An inadequate sense of mission is not only a symptom of poor congregational functioning but also can be a symptom of anemic spiritual awareness. Two major spiritual questions are: Who do you think you are, and what do you think you are doing? In other words why are we born and what is the purpose of our lives?
Unitarian Universalism draws upon six sources and states as one of its principles of covenantal community to promote and affirm the free and responsible search for truth and meaning, but these guiding frames of reference may be way too broad for most individuals and church organizations. Pastor Rick Warren’s book The Purpose Driven Life sold millions of copies indicating the thirst that people have to be helped to develop a sense of meaning in their lives.
One UU church used this statement as its mission statement in its incorporation papers:
The purpose of this Church is to create a supportive, caring community in which to pursue religious, ethical and spiritual growth through worship, education and service to others. Members covenant together to affirm and promote:
• The inherent worth and dignity of every person;
• Justice, equity and compassion in human relations;
• Acceptance of one another and encouragement to spiritual growth in our congregations.

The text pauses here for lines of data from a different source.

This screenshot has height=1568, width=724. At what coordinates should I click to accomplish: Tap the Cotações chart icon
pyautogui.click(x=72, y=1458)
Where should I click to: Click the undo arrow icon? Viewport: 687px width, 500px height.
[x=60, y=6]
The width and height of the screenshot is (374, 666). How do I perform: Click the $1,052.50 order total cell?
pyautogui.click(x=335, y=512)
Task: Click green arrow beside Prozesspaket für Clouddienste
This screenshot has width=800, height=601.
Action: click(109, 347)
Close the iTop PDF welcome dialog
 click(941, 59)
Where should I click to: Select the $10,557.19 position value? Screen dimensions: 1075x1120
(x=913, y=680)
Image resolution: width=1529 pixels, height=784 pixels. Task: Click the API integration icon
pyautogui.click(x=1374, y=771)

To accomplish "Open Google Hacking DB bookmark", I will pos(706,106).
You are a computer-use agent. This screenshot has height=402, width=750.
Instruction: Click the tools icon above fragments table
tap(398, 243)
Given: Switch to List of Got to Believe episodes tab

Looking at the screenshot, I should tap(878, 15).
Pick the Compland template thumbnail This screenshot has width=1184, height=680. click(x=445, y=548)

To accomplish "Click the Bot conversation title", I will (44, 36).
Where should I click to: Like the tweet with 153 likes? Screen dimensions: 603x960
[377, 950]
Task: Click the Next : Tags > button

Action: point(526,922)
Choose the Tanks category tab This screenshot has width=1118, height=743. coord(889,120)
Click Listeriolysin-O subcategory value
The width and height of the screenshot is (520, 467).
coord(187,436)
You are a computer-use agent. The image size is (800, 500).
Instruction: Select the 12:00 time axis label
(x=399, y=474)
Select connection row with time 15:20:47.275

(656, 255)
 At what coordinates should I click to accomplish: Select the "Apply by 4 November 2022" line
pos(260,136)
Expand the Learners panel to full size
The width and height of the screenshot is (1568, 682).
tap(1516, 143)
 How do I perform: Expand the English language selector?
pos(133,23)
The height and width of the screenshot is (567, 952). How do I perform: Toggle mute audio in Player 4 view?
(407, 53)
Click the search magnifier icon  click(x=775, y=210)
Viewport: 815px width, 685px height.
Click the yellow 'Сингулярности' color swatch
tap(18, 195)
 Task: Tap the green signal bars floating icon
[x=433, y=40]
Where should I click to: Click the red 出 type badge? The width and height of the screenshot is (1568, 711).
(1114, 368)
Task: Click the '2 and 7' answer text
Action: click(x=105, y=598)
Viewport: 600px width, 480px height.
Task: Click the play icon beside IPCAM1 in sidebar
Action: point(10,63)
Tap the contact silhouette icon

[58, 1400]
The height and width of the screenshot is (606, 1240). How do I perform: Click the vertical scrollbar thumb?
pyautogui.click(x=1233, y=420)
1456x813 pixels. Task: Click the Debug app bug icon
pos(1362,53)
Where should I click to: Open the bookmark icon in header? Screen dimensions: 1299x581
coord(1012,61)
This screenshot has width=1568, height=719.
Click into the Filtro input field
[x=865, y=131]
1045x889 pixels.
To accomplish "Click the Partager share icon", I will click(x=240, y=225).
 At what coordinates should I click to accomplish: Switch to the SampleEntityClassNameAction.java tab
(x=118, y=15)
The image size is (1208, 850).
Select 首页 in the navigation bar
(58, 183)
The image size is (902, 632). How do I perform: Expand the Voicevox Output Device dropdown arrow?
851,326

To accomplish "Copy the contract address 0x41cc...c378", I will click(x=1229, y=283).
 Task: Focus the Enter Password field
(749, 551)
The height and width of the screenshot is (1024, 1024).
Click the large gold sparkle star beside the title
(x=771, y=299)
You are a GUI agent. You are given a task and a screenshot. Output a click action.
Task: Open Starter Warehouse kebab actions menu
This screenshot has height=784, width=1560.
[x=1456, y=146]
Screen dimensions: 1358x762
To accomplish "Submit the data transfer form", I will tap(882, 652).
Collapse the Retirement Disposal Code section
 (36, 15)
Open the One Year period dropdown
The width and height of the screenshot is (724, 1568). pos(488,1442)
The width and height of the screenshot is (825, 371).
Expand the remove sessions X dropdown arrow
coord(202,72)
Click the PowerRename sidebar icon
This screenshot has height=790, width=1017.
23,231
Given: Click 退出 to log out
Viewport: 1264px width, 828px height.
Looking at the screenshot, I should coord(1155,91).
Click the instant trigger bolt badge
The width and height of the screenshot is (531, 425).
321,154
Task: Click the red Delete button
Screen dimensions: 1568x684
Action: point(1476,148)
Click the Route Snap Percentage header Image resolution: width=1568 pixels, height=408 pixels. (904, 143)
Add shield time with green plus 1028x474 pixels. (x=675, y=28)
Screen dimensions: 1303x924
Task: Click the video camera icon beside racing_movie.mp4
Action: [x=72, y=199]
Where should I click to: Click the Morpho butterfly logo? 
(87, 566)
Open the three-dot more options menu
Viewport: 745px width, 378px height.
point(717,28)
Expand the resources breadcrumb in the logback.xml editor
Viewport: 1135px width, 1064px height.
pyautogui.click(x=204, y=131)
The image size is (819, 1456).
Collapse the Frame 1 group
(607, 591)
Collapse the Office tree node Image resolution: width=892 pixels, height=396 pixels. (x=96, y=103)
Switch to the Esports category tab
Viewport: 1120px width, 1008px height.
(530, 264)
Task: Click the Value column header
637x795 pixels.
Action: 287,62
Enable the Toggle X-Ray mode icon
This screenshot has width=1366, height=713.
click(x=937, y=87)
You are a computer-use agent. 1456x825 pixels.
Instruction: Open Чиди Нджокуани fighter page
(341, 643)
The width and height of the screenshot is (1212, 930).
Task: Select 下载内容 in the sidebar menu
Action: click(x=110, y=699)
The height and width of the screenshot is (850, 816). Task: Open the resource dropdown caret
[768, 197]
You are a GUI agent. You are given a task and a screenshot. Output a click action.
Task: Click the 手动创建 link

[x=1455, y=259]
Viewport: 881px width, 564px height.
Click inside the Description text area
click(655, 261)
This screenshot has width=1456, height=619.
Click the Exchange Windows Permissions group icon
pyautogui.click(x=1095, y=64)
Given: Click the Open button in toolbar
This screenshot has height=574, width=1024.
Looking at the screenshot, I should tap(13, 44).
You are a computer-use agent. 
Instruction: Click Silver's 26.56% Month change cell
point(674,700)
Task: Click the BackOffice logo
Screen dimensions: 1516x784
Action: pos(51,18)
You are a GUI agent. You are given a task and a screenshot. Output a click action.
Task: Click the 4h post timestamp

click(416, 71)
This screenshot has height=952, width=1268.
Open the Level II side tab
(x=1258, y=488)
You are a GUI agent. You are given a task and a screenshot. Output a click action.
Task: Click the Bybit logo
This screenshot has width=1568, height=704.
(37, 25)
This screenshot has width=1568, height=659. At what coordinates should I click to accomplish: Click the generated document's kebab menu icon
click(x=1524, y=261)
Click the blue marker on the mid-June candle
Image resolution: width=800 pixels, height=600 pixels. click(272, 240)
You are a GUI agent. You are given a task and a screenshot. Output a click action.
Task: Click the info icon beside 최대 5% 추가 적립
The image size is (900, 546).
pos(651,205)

• A free and responsible search for truth and meaning;
• The right of conscience and the use of the democratic process within our congregations and in society at large;
• The goal of a world community with peace, liberty and justice for all;
• Respect for the interdependent web of all existence of which we are a part.
The pastor of this same congregation led the congregation through an exercise she obtained from a district office representative of the UUA, and she and a hastily formed committee came up with this mission statement which the congregation has been promoting in its newsletter:
Our Mission Statement
The ____________________ congregation,
A diverse and supportive spiritual community,
Seeking truth and transformation through,
Respect and compassion for each other and our world.
A member of the same congregation suggested this as a mission statement:
The mission of ________ is provide spiritual support to individuals and families, improve the quality of life in our community and the world, and work across systems and cultures for positive change.
A useful, effective mission statement should possess three characteristics: it should be memorable, create a boundary which allows people to discern whether organizational activities are valid and appropriate for organizational implementation, and be a basis for developing indicators to measure and evaluate organizational effectiveness.
The failure to develop a viable mission statement that fulfills these three functions leaves the organizational identity and purpose ambiguous and lays the foundation for conflict and organizational failure.
A good mission statement tells people who members of this organization are, what they are about, and what they intend as consequences of organizational activity. A good mission statement is the tiller of the boat, it allows the leadership and membership to steer the vessel in an intentional and deliberate way towards a destination. Without the tiller, the boat is adrift, and if you don’t know where you’re going any wind will take you there.